_LISTED ENTRIES_

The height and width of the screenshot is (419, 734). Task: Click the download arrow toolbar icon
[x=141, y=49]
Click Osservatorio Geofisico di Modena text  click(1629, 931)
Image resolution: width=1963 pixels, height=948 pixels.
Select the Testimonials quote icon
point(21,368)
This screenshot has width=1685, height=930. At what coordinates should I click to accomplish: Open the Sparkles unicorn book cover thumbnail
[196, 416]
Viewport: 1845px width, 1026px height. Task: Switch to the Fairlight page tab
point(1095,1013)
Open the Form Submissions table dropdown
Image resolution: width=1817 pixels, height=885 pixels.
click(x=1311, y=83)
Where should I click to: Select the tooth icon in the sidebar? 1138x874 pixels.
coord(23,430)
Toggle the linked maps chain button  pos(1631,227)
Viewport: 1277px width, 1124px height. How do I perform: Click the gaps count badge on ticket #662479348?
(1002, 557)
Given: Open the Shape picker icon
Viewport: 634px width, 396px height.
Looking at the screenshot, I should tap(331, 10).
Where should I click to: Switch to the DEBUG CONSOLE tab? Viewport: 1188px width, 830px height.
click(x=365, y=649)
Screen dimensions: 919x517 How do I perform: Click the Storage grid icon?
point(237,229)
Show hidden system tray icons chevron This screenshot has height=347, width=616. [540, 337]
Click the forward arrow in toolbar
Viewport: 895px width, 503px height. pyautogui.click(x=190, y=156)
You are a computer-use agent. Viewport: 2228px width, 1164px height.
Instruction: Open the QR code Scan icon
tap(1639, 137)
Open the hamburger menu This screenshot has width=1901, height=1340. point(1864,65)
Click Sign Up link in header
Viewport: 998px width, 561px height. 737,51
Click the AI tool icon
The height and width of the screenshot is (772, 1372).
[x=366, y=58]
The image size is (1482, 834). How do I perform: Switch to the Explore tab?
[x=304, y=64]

_WHAT IS BEING ASKED_
Return all of the material above exactly as it stands.

_EXERCISE ANSWER_
The height and width of the screenshot is (419, 734). Task: Click the download arrow toolbar icon
[x=141, y=49]
Click Osservatorio Geofisico di Modena text  click(1629, 931)
Image resolution: width=1963 pixels, height=948 pixels.
Select the Testimonials quote icon
point(21,368)
This screenshot has width=1685, height=930. At what coordinates should I click to accomplish: Open the Sparkles unicorn book cover thumbnail
[196, 416]
Viewport: 1845px width, 1026px height. Task: Switch to the Fairlight page tab
point(1095,1013)
Open the Form Submissions table dropdown
Image resolution: width=1817 pixels, height=885 pixels.
click(x=1311, y=83)
Where should I click to: Select the tooth icon in the sidebar? 1138x874 pixels.
coord(23,430)
Toggle the linked maps chain button  pos(1631,227)
Viewport: 1277px width, 1124px height. How do I perform: Click the gaps count badge on ticket #662479348?
(1002, 557)
Given: Open the Shape picker icon
Viewport: 634px width, 396px height.
Looking at the screenshot, I should tap(331, 10).
Where should I click to: Switch to the DEBUG CONSOLE tab? Viewport: 1188px width, 830px height.
click(x=365, y=649)
Screen dimensions: 919x517 How do I perform: Click the Storage grid icon?
point(237,229)
Show hidden system tray icons chevron This screenshot has height=347, width=616. [540, 337]
Click the forward arrow in toolbar
Viewport: 895px width, 503px height. pyautogui.click(x=190, y=156)
You are a computer-use agent. Viewport: 2228px width, 1164px height.
Instruction: Open the QR code Scan icon
tap(1639, 137)
Open the hamburger menu This screenshot has width=1901, height=1340. point(1864,65)
Click Sign Up link in header
Viewport: 998px width, 561px height. 737,51
Click the AI tool icon
The height and width of the screenshot is (772, 1372).
[x=366, y=58]
The image size is (1482, 834). How do I perform: Switch to the Explore tab?
[x=304, y=64]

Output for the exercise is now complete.